Community Corner: New maps detail Wheeling’s 2024 mayoral election
One year after voters elected Denny Magruder their mayor, new maps detailing candidate support and voter turnout show signs of why the results were so divided.
On May 14, 2024, Wheeling voters elected their first new mayor since 2016. The six-way race saw three progressives, two conservatives and one centrist vie for the city’s legislator-in-chief: Carl Carpenter, Rosemary Ketchum, Chad Thalman, Denny Magruder, Beth Hinebaugh and JT Thomas.
Wheeling’s city elections are nonpartisan and utilize the first-past-the-post, or plurality, voting system. No primaries and no runoffs. Whoever receives the most votes, wins. And, with six candidates in the race, this one-off election was predestined to be a highly-divided race.
How Wheeling voted…
Denny Magruder was victorious, but he garnered just 37% of the total vote—likely the lowest share of votes in any Wheeling mayoral election. His roughly 2,700 votes won were 1,000 votes less than then-incumbent Glenn Elliott received in 2016—hardly a landslide by any measure.

As a candidate, Magruder rode the coattails of an electorate seemingly tired of social issues and struggling with rising prices and inflation. At a forum featuring mayoral candidates, Magruder said safety and infrastructure would be his top priorities. He went on to say he didn’t want Wheeling to become a “sanctuary city” and that the CROWN Act—legislation designed to ban discrimination related to protective hairstyles—“isn’t a good thing.”
Although Magruder later walked back his comments about the CROWN Act, it’s clear Magruder tapped in to a more conservative-leaning spotlight as compared to the race's second-highest vote-getter, Rosemary Ketchum.
Ketchum did not explicitly run as a progressive—just as Magruder didn’t explicitly run as a conservative—but her support for more liberal policies was not unknown to voters, including her stances on homelessness and urban planning. She also would have been the first transgender person elected mayor anywhere in the state of West Virginia, lending most voters to assume her political leanings.
She received just over 1,000 votes less than Magruder, achieving the support of 23% of the electorate. Combining Ketchum and Magruder’s vote totals, though, shows over 60% of voters supported either of their campaigns—a likely sign of a politically divided, and uncertain, city.


Magruder carried 22 of the 24 voting precincts in the city, but didn’t crack percentages higher than 44%. He saw broad support in the city’s suburban—and more affluent—neighborhoods of Edgwood, Park View, Oakmont and Woodsdale, as well as Elm Grove and the northern-portion of Wheeling Island.
Ketchum carried the other two precincts—Downtown and East Wheeling.

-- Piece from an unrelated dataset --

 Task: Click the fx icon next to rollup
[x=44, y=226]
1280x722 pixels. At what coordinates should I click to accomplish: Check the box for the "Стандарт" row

In each, she only reached 40% with Magruder coming in second place. The urban-core precincts are Democratic strongholds, being some of the few precincts in Wheeling to vote for the Democratic candidate for president in the November general election.
14 precincts that Magruder carried saw Ketchum reach second place. Six saw JT Thomas win runner-up, while two featured Chad Thalman in the passenger seat. Carl Carpenter and Beth Hinebaugh did not break fifth or sixth place in any precinct.
Voter turnout as a bellwether…
All precincts with a higher voter turnout than the city’s average of 41% supported Magruder. Again, these include several affluent and suburban neighborhoods of Wheeling, but also featured Clator, Glenwood, Pleasanton and Warwood.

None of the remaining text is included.